Problem details. Look through the material below and copy every line containing the word "agent".

Supplied records.
[Start of section]
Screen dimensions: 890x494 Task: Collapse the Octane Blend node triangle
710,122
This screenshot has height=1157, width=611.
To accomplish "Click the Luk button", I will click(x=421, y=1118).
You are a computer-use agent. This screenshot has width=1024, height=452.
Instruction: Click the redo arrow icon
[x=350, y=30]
[End of section]
[Start of section]
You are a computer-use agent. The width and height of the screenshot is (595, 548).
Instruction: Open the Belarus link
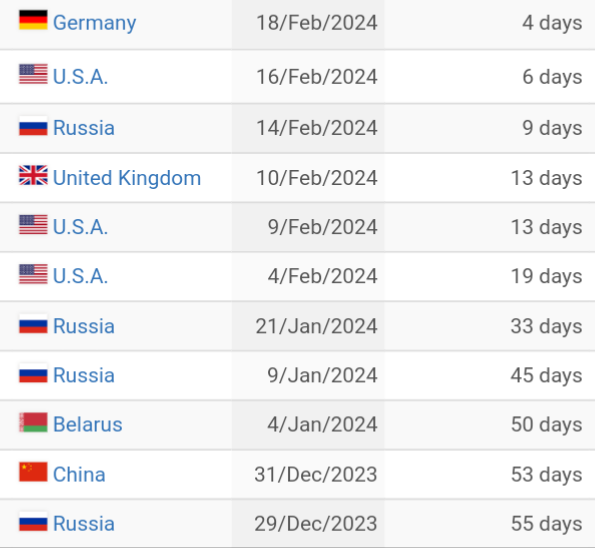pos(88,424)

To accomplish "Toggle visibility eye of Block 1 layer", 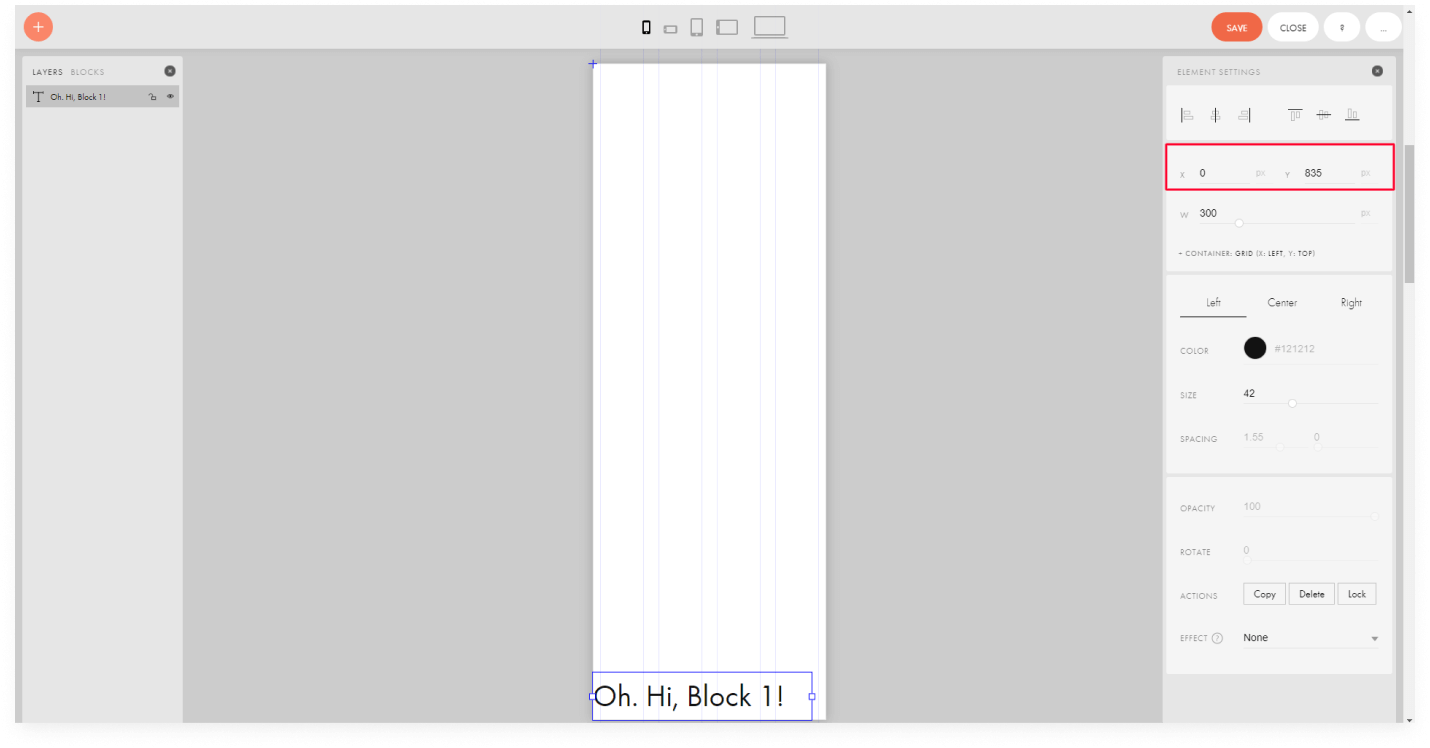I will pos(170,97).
[End of section]
[Start of section]
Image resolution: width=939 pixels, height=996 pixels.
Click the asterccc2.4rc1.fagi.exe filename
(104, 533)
[End of section]
Answer to the exercise.
You are a computer-use agent. This screenshot has width=1024, height=452.
You are a computer-use agent. The width and height of the screenshot is (595, 548).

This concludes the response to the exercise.